== The records ==

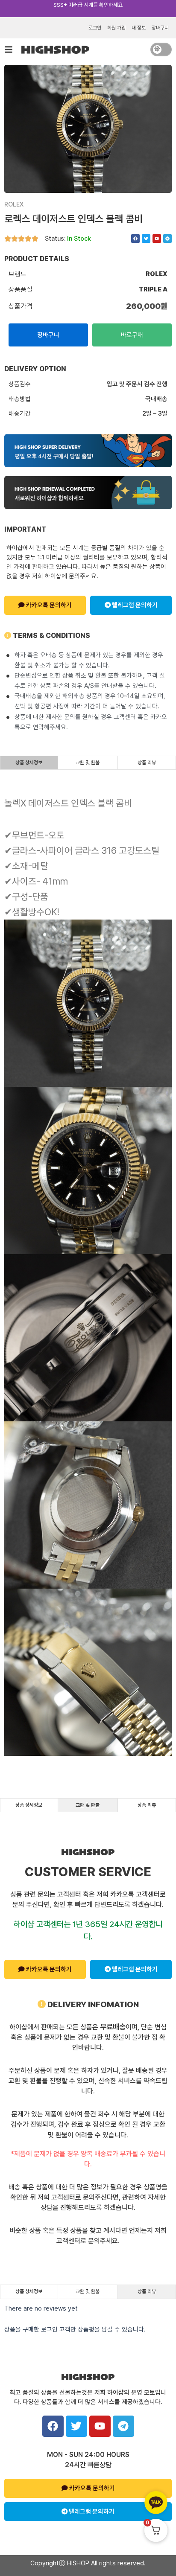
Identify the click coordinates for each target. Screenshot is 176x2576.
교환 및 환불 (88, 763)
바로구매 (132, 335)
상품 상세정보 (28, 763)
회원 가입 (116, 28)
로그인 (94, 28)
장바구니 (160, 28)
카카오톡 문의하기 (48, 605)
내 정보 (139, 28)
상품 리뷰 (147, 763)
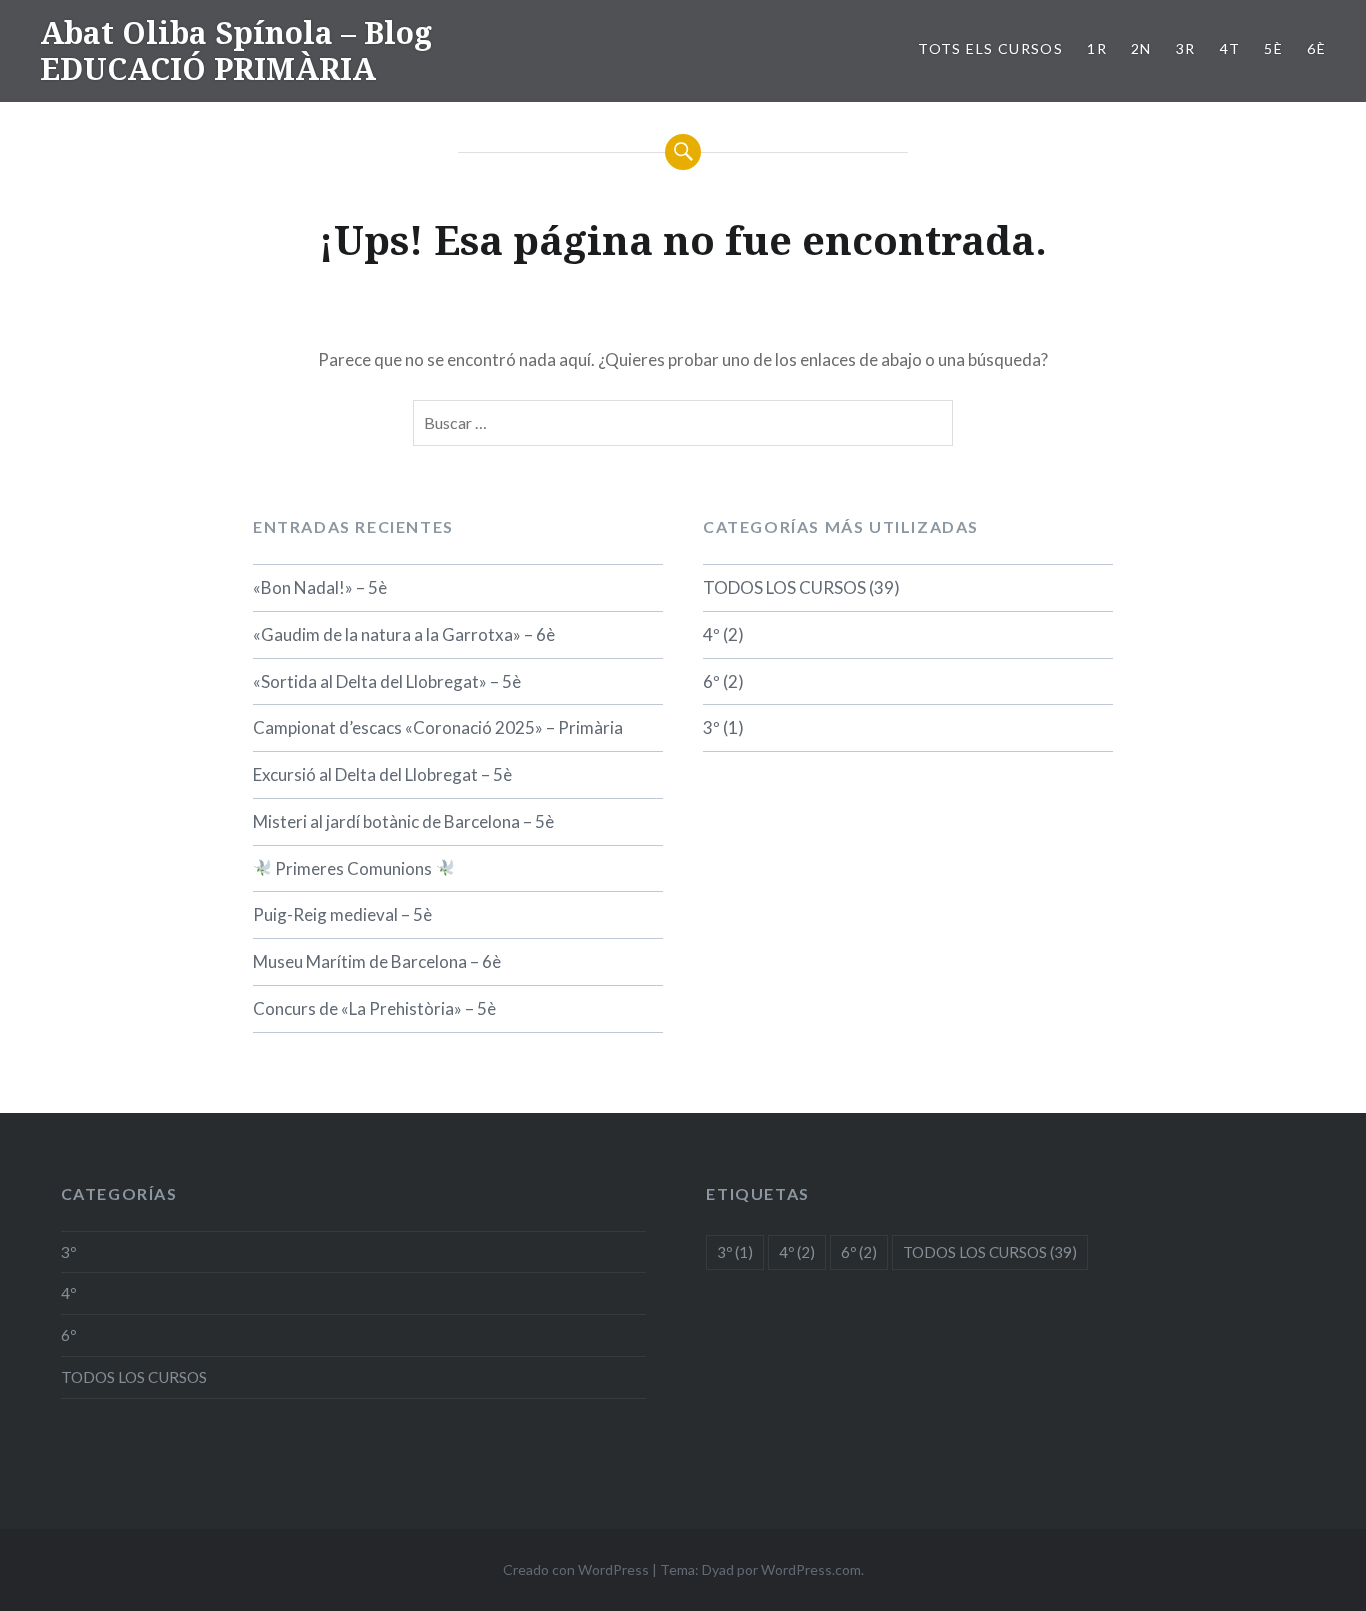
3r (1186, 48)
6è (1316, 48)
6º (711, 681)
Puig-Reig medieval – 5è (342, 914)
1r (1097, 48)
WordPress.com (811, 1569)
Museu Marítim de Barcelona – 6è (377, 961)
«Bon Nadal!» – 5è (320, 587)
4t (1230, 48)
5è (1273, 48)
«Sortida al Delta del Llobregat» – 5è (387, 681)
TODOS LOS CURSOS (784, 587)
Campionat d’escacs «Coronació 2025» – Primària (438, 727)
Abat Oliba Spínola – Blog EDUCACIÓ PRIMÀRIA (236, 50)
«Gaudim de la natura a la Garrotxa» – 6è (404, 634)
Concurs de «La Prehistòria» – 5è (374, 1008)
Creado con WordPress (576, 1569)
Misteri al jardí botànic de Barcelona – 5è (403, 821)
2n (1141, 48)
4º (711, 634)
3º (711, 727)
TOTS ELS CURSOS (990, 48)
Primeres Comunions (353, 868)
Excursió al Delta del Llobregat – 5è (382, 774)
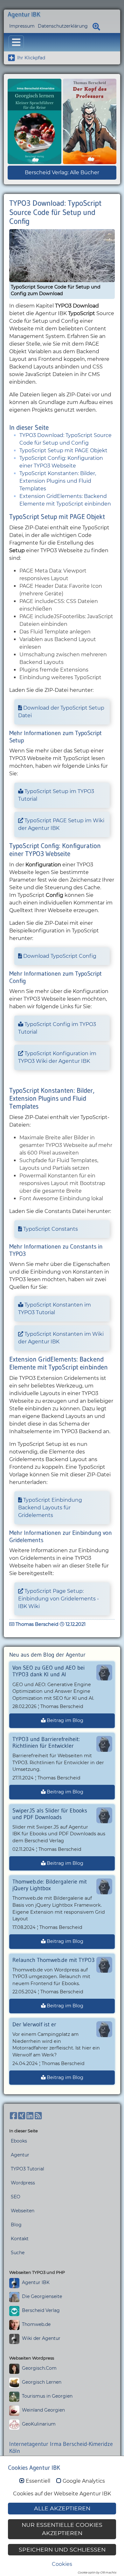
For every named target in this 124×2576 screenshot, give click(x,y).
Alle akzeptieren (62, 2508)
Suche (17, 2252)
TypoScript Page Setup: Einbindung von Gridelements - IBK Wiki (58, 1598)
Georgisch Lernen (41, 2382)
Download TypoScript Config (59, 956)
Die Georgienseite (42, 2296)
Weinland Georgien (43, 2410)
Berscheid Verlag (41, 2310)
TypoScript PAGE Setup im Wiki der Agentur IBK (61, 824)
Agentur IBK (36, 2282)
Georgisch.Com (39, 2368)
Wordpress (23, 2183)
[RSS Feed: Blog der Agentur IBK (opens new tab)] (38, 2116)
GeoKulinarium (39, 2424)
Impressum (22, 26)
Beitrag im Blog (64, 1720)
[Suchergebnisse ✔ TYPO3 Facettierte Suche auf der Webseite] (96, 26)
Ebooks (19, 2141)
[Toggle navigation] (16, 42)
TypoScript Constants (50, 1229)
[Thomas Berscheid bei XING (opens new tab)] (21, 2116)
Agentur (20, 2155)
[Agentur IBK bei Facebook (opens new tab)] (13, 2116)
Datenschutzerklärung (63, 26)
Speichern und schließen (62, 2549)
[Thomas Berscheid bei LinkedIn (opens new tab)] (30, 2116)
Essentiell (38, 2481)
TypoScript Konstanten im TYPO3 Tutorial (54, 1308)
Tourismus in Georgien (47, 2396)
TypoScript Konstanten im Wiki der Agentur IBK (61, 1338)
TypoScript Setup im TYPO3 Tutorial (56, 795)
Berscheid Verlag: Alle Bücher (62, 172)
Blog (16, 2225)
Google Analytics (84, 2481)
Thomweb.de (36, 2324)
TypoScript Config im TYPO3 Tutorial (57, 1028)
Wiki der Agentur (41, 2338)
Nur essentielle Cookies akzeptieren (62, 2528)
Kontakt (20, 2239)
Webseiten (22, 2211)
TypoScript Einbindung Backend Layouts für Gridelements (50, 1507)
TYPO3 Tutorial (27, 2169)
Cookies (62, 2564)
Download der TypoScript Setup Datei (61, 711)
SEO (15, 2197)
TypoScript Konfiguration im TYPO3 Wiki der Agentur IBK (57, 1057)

===

■ Exercise aim
Each line from the start of the entries to the line holding "6º (711, 681)" is to be given again exactly, both ends included, and each picture is to be left out.

■ Answer to the exercise
Identify the click coordinates for each target. Screenshot is 176x2576.
교환 및 환불 (88, 763)
바로구매 (132, 335)
상품 상세정보 (28, 763)
회원 가입 (116, 28)
로그인 (94, 28)
장바구니 (160, 28)
카카오톡 문의하기 (48, 605)
내 정보 (139, 28)
상품 리뷰 (147, 763)
3r (1186, 48)
6è (1316, 48)
6º (711, 681)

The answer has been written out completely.